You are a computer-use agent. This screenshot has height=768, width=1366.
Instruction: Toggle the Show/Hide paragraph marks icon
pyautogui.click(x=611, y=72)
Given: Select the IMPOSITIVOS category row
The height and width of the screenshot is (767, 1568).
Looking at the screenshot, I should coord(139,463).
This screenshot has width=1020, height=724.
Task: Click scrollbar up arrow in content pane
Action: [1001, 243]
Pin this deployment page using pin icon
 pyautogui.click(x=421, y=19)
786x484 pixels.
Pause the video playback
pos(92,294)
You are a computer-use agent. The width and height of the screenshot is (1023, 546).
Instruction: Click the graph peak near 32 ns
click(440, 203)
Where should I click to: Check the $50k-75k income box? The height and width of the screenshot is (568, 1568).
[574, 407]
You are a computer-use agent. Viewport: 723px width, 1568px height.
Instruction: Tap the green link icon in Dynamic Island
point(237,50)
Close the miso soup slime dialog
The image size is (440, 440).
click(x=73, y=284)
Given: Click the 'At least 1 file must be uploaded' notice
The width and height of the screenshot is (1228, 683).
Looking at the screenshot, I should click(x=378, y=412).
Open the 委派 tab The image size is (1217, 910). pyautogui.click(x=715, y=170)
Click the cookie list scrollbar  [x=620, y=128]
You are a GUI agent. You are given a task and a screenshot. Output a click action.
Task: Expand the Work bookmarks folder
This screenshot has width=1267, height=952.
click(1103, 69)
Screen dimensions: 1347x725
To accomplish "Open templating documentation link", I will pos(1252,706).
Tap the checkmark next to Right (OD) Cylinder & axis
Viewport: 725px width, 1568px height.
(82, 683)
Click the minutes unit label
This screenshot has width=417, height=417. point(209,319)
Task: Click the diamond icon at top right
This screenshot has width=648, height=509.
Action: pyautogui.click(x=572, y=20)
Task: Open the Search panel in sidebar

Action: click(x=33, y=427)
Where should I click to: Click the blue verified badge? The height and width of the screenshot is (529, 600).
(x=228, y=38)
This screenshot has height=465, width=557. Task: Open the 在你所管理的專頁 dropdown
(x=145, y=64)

### Task item
The answer should consist of every record above, copied exactly.

### Result of the task
You are a computer-use agent. This screenshot has height=768, width=1366.
Instruction: Toggle the Show/Hide paragraph marks icon
pyautogui.click(x=611, y=72)
Given: Select the IMPOSITIVOS category row
The height and width of the screenshot is (767, 1568).
Looking at the screenshot, I should coord(139,463).
This screenshot has width=1020, height=724.
Task: Click scrollbar up arrow in content pane
Action: [1001, 243]
Pin this deployment page using pin icon
 pyautogui.click(x=421, y=19)
786x484 pixels.
Pause the video playback
pos(92,294)
You are a computer-use agent. The width and height of the screenshot is (1023, 546).
Instruction: Click the graph peak near 32 ns
click(440, 203)
Where should I click to: Check the $50k-75k income box? The height and width of the screenshot is (568, 1568).
[574, 407]
You are a computer-use agent. Viewport: 723px width, 1568px height.
Instruction: Tap the green link icon in Dynamic Island
point(237,50)
Close the miso soup slime dialog
The image size is (440, 440).
click(x=73, y=284)
Given: Click the 'At least 1 file must be uploaded' notice
The width and height of the screenshot is (1228, 683).
Looking at the screenshot, I should click(x=378, y=412).
Open the 委派 tab The image size is (1217, 910). pyautogui.click(x=715, y=170)
Click the cookie list scrollbar  [x=620, y=128]
You are a GUI agent. You are given a task and a screenshot. Output a click action.
Task: Expand the Work bookmarks folder
This screenshot has width=1267, height=952.
click(1103, 69)
Screen dimensions: 1347x725
To accomplish "Open templating documentation link", I will pos(1252,706).
Tap the checkmark next to Right (OD) Cylinder & axis
Viewport: 725px width, 1568px height.
(82, 683)
Click the minutes unit label
This screenshot has width=417, height=417. point(209,319)
Task: Click the diamond icon at top right
This screenshot has width=648, height=509.
Action: pyautogui.click(x=572, y=20)
Task: Open the Search panel in sidebar

Action: click(x=33, y=427)
Where should I click to: Click the blue verified badge? The height and width of the screenshot is (529, 600).
(x=228, y=38)
This screenshot has height=465, width=557. Task: Open the 在你所管理的專頁 dropdown
(x=145, y=64)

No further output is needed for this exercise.